• **Your tasks**
A. Answer these questions about the forum discussion of Zelda dungeons:
(i) According to the discussion, what have been the only "powerful hidden items" since ALttP?
(ii) Which game is said to have the largest dungeons the writer can think of?
(iii) Since what change does the discussion say fewer and fewer puzzles have appeared?
B. Reproduce the forum discussion of Zelda dungeons word for word from "Heck they're less" up to and including "out as it was.".

====== Reading passage ======

Heck they're less about chasms and hazards now too and more about puzzles and unlocking doors.


Unlocking doors? Sure. But puzzles? Since the jump to 3D we've seen fewer and fewer puzzles. Less complexity. More mindlessness.

What they need to do is just modify the formula somewhat. Large dungeons could be perfect for that. Bring back exploration. Include parts in the dungeon that are possible to overlook. Hide powerful tools/artifacts/spells in the deeper recesses. CHALLENGE the player to find them! Leave clues these objects are out there, but don't hold the player's had to find them.

Since ALttP, the only "powerful hidden items" have been empty bottles. And that's criminal.


Everything was a puzzle in SS. SS had the largest dungeons that I can think of. I just don't like the prospect of having even more puzzles and bigger dungeons when SS burned me out as it was.

Everything else in your post I agree with. 3D Zelda needs more exploration. Why the games have been getting more and more linear is beyond me. Seems to me encouraging exploration would make Zelda more "accessible" like they seem to be trying to make it. Like puzzles? Take the handholding tour of the dungeon. Want more action? Take an alternative route that involves more fighting hordes of enemies and sneaking about. Make it so there's more than one way to complete a dungeon. That'd be awesome.

====== Extracted records ======

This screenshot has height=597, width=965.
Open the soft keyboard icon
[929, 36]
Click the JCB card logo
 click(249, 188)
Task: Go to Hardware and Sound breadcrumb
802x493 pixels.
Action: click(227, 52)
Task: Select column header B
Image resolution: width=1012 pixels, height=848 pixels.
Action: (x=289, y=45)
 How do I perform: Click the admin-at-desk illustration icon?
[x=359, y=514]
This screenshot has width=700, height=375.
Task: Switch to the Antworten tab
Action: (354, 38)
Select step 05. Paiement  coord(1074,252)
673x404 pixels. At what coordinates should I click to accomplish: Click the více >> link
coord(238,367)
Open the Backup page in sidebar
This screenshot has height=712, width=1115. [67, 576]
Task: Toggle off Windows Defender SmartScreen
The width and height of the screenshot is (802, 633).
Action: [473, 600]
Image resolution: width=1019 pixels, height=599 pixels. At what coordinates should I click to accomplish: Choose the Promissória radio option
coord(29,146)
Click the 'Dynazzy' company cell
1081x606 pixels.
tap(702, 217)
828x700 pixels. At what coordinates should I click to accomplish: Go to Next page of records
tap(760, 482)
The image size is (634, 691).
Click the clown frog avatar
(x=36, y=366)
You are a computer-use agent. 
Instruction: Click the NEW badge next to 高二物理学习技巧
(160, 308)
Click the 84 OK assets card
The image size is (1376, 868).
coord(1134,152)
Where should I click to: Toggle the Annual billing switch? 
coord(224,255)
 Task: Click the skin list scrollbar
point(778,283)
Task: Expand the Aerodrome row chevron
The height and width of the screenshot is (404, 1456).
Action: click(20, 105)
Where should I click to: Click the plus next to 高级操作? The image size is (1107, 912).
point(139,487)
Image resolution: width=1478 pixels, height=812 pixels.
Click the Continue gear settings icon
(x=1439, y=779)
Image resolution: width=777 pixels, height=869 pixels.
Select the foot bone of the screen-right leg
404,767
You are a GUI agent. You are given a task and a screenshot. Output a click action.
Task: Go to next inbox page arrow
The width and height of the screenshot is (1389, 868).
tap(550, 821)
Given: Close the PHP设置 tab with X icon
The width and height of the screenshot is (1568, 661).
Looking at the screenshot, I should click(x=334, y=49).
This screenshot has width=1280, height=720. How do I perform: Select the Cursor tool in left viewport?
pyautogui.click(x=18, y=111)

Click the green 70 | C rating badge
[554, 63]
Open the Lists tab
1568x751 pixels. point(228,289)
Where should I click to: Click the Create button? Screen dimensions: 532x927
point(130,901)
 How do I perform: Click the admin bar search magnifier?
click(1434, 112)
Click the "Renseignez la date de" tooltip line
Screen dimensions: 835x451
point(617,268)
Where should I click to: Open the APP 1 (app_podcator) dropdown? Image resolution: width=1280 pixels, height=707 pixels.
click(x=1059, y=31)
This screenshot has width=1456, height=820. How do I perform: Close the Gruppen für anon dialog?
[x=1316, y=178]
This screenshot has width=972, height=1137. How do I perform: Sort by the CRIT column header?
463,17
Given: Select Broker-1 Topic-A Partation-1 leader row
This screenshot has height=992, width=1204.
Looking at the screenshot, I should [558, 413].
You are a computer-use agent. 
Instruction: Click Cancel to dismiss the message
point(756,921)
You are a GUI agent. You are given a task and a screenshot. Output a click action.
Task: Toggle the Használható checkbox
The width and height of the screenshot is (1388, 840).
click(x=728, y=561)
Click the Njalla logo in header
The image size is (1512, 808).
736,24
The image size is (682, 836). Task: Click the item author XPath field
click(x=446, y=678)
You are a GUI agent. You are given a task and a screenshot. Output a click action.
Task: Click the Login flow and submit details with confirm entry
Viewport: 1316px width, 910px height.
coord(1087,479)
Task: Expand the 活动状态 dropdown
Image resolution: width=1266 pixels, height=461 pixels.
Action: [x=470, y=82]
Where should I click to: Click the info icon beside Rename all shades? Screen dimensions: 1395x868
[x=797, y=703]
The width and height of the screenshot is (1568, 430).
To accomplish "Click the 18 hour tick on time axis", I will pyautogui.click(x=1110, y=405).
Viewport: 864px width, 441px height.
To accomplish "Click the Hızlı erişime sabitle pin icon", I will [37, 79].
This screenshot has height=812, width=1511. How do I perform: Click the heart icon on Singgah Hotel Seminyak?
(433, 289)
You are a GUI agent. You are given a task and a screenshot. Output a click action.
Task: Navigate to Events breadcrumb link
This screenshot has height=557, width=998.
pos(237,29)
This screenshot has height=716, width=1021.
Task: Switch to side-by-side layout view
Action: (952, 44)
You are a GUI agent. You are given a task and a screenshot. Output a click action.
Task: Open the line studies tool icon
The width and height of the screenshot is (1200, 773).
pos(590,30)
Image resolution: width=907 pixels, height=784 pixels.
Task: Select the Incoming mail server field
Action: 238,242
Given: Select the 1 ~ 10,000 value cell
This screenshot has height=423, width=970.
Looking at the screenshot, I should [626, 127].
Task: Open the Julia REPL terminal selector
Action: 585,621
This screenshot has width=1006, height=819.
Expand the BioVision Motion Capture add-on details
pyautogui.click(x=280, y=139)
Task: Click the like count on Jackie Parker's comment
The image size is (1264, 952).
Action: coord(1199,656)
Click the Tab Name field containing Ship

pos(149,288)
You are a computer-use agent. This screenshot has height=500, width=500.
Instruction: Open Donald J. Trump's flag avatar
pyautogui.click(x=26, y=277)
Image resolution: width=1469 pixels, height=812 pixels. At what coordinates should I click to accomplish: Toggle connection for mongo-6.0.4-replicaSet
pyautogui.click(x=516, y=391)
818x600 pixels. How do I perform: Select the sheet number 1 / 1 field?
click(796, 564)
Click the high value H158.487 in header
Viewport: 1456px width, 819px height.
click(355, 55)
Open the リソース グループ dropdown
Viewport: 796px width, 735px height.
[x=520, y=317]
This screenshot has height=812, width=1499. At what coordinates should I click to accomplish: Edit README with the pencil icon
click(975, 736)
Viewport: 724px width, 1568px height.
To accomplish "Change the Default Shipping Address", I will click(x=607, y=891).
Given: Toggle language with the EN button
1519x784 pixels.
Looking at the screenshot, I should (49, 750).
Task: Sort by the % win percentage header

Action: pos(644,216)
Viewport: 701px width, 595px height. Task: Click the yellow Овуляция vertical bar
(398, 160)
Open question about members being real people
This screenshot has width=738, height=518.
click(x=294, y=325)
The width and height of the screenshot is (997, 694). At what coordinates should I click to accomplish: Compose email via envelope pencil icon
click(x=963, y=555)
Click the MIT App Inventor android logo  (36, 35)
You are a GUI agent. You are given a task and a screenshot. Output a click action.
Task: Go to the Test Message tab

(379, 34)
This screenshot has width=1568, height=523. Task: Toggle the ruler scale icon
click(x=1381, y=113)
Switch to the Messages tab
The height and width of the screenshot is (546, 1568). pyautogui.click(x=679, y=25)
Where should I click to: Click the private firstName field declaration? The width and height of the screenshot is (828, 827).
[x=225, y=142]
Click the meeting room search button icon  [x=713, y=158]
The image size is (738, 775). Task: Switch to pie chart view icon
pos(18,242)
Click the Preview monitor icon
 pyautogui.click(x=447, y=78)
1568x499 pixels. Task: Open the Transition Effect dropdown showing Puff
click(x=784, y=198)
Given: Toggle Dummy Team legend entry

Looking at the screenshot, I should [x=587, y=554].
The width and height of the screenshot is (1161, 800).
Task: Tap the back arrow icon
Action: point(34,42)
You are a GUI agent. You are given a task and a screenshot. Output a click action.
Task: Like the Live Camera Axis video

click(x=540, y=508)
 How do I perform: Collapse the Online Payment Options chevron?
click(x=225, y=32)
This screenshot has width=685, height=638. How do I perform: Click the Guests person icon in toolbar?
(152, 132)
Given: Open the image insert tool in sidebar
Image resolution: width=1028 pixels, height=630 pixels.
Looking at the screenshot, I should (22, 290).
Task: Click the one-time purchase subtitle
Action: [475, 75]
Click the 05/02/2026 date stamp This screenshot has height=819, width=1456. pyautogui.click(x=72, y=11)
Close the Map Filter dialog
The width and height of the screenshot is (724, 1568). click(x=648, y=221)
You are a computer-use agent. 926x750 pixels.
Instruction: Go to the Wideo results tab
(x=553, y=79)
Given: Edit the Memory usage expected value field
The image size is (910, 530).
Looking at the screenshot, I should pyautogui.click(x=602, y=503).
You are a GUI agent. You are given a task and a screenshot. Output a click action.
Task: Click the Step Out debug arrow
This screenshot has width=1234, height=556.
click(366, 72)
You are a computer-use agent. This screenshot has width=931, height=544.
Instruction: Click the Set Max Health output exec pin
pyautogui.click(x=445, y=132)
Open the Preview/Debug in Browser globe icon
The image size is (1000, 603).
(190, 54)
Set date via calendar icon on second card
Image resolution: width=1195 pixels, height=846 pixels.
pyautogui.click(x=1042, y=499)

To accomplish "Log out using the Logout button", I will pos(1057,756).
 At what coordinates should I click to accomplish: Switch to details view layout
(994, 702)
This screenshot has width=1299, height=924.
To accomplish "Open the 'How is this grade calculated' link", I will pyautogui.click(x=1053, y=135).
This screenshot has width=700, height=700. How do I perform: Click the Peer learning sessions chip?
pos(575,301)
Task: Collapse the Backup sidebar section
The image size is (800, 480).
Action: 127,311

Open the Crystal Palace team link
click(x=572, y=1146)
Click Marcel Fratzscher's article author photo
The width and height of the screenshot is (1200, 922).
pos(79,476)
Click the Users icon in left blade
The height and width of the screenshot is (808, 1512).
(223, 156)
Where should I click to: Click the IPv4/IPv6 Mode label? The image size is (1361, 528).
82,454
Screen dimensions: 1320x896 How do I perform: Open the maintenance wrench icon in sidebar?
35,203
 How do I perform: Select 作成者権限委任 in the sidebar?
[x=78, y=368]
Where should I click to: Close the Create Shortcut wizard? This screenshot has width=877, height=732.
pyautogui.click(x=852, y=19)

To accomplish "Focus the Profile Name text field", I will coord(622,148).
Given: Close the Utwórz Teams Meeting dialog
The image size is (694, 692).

======

• **Answers for this exercise**
A.
(i) Empty bottles.
(ii) SS.
(iii) The jump to 3D.

B.
Heck they're less about chasms and hazards now too and more about puzzles and unlocking doors.


Unlocking doors? Sure. But puzzles? Since the jump to 3D we've seen fewer and fewer puzzles. Less complexity. More mindlessness.

What they need to do is just modify the formula somewhat. Large dungeons could be perfect for that. Bring back exploration. Include parts in the dungeon that are possible to overlook. Hide powerful tools/artifacts/spells in the deeper recesses. CHALLENGE the player to find them! Leave clues these objects are out there, but don't hold the player's had to find them.

Since ALttP, the only "powerful hidden items" have been empty bottles. And that's criminal.


Everything was a puzzle in SS. SS had the largest dungeons that I can think of. I just don't like the prospect of having even more puzzles and bigger dungeons when SS burned me out as it was.